= The Real World: Pilot =

Season of television series

This is the pilot season of the now-infamous series The Real World. Prior to filming the series in 1992, six strangers were chosen to live in exactly the same loft that The Real World: New York cast would live in over Memorial Day Weekend 1991. The series was filmed entirely with Hi-8 cameras, no lighting system in the house, and an entirely different cast than what was used for the first season. This program was shot in NY on lower Broadway over a long weekend. Rob Klug was the original director and worked many creative ideas into show- Dutch angles and shooting hand held in streets.
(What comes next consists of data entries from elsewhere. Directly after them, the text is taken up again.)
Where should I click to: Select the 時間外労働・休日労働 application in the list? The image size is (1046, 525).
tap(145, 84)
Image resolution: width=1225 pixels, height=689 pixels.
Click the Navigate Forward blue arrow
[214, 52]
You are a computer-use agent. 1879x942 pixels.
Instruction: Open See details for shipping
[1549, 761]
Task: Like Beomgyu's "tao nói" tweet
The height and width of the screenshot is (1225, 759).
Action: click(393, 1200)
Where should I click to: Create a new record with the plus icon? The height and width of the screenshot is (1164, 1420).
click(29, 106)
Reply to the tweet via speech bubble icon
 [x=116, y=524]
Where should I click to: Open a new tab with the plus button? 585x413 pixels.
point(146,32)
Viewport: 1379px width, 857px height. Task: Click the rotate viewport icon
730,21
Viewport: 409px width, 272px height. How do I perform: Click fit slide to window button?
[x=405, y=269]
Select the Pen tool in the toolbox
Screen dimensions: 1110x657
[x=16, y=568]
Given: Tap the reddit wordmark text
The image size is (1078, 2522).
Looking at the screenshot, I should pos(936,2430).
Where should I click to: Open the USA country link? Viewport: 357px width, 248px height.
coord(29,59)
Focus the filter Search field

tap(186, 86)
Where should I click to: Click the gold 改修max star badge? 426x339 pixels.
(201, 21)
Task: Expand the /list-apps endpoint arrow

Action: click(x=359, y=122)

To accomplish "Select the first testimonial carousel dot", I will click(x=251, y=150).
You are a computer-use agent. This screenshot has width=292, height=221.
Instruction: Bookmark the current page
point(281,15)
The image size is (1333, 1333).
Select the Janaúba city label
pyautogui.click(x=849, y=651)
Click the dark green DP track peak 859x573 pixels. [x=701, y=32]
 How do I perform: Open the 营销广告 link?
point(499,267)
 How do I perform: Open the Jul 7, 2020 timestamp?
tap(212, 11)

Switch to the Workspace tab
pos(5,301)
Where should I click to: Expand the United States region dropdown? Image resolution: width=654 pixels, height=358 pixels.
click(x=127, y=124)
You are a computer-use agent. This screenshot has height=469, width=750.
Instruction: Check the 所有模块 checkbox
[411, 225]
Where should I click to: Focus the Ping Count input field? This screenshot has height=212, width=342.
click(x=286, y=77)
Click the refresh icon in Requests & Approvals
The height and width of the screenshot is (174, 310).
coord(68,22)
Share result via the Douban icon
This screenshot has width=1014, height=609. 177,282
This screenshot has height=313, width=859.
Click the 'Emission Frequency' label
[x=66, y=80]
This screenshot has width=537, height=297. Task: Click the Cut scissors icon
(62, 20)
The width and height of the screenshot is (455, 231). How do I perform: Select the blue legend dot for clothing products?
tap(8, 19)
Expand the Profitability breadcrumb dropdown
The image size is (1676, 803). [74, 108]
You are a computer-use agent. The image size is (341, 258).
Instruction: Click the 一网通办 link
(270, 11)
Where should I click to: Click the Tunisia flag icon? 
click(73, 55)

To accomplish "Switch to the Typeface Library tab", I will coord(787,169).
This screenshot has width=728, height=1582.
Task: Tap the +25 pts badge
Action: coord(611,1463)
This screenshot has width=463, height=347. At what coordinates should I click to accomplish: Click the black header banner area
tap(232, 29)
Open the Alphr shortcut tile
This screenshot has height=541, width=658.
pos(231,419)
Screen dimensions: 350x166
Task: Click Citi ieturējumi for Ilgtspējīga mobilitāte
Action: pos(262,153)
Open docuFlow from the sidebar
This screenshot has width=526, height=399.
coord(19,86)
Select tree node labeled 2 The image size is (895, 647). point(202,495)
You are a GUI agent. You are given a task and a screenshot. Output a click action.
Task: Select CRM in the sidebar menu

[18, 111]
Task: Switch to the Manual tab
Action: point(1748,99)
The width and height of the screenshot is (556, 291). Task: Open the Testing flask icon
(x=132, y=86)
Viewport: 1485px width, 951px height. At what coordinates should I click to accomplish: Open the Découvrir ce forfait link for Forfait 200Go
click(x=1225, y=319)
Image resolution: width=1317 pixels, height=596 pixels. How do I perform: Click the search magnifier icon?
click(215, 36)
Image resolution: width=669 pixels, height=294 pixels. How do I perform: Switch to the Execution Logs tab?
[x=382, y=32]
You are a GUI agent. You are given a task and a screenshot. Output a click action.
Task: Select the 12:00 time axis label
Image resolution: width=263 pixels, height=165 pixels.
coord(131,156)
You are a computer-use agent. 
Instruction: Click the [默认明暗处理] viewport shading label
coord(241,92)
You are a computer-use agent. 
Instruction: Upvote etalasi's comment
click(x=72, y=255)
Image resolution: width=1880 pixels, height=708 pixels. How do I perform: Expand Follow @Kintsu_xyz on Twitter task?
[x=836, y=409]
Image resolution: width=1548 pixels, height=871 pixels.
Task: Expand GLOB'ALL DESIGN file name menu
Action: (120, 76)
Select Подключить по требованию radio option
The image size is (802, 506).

At the time people did not believe that you could shoot a high quality TV show with a small handheld camera, in a documentary style, and make it work.

==Cast==
- Adam – 24 (New York, NY)
- Amy – 18 (Tulsa, OK)
- Dizzy – 23 (Queens, NY)
- Janel – 21 (New York, NY)
- Peter – 23 (New York City, NY)
- Tracy – 25 (Kalamazoo, MI)

==Series==
The season was edited into three 22-minute episodes that were never intended to air on MTV. The pilot was intended to sell MTV executives on the idea of The Real World. The series, although filmed in the course of three days, followed the isolation of Adam, the naiveté of Amy, the flirtation of Peter and Tracy, a party the cast had in the loft, and a blind date that the producers set up for Tracy.